> _TASK DESCRIPTION_: Set it all down exactly, every record and every line.

-- EXTRACTED MATERIAL follows --

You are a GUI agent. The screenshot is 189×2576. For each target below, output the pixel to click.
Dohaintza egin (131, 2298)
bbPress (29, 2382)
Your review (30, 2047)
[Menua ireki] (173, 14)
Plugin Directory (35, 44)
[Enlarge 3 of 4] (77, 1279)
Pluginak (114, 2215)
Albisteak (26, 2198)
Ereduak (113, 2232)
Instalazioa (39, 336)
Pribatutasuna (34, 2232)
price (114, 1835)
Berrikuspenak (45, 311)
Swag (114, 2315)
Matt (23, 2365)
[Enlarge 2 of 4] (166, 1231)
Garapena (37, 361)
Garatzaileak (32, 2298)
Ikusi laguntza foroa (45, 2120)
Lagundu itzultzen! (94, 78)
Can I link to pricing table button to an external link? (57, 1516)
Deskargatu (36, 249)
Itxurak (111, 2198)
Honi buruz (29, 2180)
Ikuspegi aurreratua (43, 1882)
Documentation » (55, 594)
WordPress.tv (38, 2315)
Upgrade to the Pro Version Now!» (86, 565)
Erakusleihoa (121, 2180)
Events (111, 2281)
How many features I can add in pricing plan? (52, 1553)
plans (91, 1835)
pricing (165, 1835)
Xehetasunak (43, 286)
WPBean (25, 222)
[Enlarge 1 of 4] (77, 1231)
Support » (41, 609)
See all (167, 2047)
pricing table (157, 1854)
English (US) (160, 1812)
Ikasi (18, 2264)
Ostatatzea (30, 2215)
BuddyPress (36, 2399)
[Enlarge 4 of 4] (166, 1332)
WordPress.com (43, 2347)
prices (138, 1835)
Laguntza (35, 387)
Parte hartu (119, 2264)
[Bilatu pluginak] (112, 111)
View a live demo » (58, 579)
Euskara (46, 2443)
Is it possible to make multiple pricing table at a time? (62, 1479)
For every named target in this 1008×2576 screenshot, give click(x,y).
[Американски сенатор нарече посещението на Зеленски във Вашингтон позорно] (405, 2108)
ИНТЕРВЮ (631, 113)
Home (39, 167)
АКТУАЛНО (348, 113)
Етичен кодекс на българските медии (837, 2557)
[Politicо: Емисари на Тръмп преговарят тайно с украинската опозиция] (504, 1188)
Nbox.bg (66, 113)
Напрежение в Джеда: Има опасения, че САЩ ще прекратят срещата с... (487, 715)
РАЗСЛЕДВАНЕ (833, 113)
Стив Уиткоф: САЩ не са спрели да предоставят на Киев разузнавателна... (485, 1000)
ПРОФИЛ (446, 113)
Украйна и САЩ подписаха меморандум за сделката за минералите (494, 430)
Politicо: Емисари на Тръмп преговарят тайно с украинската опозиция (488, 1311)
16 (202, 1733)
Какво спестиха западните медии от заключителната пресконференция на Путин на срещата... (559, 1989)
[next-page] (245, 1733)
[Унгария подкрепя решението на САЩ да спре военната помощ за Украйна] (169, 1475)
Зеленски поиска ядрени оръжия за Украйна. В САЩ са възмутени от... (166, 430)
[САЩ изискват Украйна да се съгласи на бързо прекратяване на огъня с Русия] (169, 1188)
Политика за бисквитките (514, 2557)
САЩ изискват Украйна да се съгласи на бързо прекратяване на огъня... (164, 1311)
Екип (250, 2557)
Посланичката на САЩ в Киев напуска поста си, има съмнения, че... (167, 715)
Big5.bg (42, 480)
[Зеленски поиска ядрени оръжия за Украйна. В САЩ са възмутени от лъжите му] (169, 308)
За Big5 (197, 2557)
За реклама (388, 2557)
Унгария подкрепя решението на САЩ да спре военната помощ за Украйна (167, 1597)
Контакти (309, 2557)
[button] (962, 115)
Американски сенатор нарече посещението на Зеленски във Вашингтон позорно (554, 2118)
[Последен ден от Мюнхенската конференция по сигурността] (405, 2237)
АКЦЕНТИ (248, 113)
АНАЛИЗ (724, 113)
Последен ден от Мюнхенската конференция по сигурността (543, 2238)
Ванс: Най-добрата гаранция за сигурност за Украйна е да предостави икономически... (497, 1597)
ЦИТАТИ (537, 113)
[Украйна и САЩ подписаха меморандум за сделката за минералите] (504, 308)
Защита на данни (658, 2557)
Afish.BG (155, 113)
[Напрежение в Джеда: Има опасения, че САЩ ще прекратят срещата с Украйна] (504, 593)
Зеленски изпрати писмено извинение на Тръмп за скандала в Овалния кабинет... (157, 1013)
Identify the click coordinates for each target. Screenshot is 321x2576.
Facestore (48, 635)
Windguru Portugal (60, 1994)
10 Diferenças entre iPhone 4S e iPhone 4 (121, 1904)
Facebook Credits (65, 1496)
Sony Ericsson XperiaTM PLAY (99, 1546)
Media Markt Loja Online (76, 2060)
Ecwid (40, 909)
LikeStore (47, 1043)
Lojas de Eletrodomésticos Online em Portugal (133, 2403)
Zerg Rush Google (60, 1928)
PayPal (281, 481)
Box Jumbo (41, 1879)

-- EXTRACTED MATERIAL concluded --

> _TASK OUTPUT_:
You are a GUI agent. The screenshot is 189×2576. For each target below, output the pixel to click.
Dohaintza egin (131, 2298)
bbPress (29, 2382)
Your review (30, 2047)
[Menua ireki] (173, 14)
Plugin Directory (35, 44)
[Enlarge 3 of 4] (77, 1279)
Pluginak (114, 2215)
Albisteak (26, 2198)
Ereduak (113, 2232)
Instalazioa (39, 336)
Pribatutasuna (34, 2232)
price (114, 1835)
Berrikuspenak (45, 311)
Swag (114, 2315)
Matt (23, 2365)
[Enlarge 2 of 4] (166, 1231)
Garapena (37, 361)
Garatzaileak (32, 2298)
Ikusi laguntza foroa (45, 2120)
Lagundu itzultzen! (94, 78)
Can I link to pricing table button to an external link? (57, 1516)
Deskargatu (36, 249)
Itxurak (111, 2198)
Honi buruz (29, 2180)
Ikuspegi aurreratua (43, 1882)
Documentation » (55, 594)
WordPress.tv (38, 2315)
Upgrade to the Pro Version Now!» (86, 565)
Erakusleihoa (121, 2180)
Events (111, 2281)
How many features I can add in pricing plan? (52, 1553)
plans (91, 1835)
pricing (165, 1835)
Xehetasunak (43, 286)
WPBean (25, 222)
[Enlarge 1 of 4] (77, 1231)
Support » (41, 609)
See all (167, 2047)
pricing table (157, 1854)
English (US) (160, 1812)
Ikasi (18, 2264)
Ostatatzea (30, 2215)
BuddyPress (36, 2399)
[Enlarge 4 of 4] (166, 1332)
WordPress.com (43, 2347)
prices (138, 1835)
Laguntza (35, 387)
Parte hartu (119, 2264)
[Bilatu pluginak] (112, 111)
View a live demo » (58, 579)
Euskara (46, 2443)
Is it possible to make multiple pricing table at a time? (62, 1479)
For every named target in this 1008×2576 screenshot, give click(x,y).
[Американски сенатор нарече посещението на Зеленски във Вашингтон позорно] (405, 2108)
ИНТЕРВЮ (631, 113)
Home (39, 167)
АКТУАЛНО (348, 113)
Етичен кодекс на българските медии (837, 2557)
[Politicо: Емисари на Тръмп преговарят тайно с украинската опозиция] (504, 1188)
Nbox.bg (66, 113)
Напрежение в Джеда: Има опасения, че САЩ ще прекратят срещата с... (487, 715)
РАЗСЛЕДВАНЕ (833, 113)
Стив Уиткоф: САЩ не са спрели да предоставят на Киев разузнавателна... (485, 1000)
ПРОФИЛ (446, 113)
Украйна и САЩ подписаха меморандум за сделката за минералите (494, 430)
Politicо: Емисари на Тръмп преговарят тайно с украинската опозиция (488, 1311)
16 (202, 1733)
Какво спестиха западните медии от заключителната пресконференция на Путин на срещата... (559, 1989)
[next-page] (245, 1733)
[Унгария подкрепя решението на САЩ да спре военната помощ за Украйна] (169, 1475)
Зеленски поиска ядрени оръжия за Украйна. В САЩ са възмутени от... (166, 430)
[САЩ изискват Украйна да се съгласи на бързо прекратяване на огъня с Русия] (169, 1188)
Политика за бисквитките (514, 2557)
САЩ изискват Украйна да се съгласи на бързо прекратяване на огъня... (164, 1311)
Екип (250, 2557)
Посланичката на САЩ в Киев напуска поста си, има съмнения, че... (167, 715)
Big5.bg (42, 480)
[Зеленски поиска ядрени оръжия за Украйна. В САЩ са възмутени от лъжите му] (169, 308)
За Big5 (197, 2557)
За реклама (388, 2557)
Унгария подкрепя решението на САЩ да спре военната помощ за Украйна (167, 1597)
Контакти (309, 2557)
[button] (962, 115)
Американски сенатор нарече посещението на Зеленски във Вашингтон позорно (554, 2118)
[Последен ден от Мюнхенската конференция по сигурността] (405, 2237)
АКЦЕНТИ (248, 113)
АНАЛИЗ (724, 113)
Последен ден от Мюнхенската конференция по сигурността (543, 2238)
Ванс: Най-добрата гаранция за сигурност за Украйна е да предостави икономически... (497, 1597)
ЦИТАТИ (537, 113)
[Украйна и САЩ подписаха меморандум за сделката за минералите] (504, 308)
Защита на данни (658, 2557)
Afish.BG (155, 113)
[Напрежение в Джеда: Има опасения, че САЩ ще прекратят срещата с Украйна] (504, 593)
Зеленски изпрати писмено извинение на Тръмп за скандала в Овалния кабинет... (157, 1013)
Identify the click coordinates for each target. Screenshot is 321x2576.
Facestore (48, 635)
Windguru Portugal (60, 1994)
10 Diferenças entre iPhone 4S e iPhone 4 (121, 1904)
Facebook Credits (65, 1496)
Sony Ericsson XperiaTM PLAY (99, 1546)
Media Markt Loja Online (76, 2060)
Ecwid (40, 909)
LikeStore (47, 1043)
Lojas de Eletrodomésticos Online em Portugal (133, 2403)
Zerg Rush Google (60, 1928)
PayPal (281, 481)
Box Jumbo (41, 1879)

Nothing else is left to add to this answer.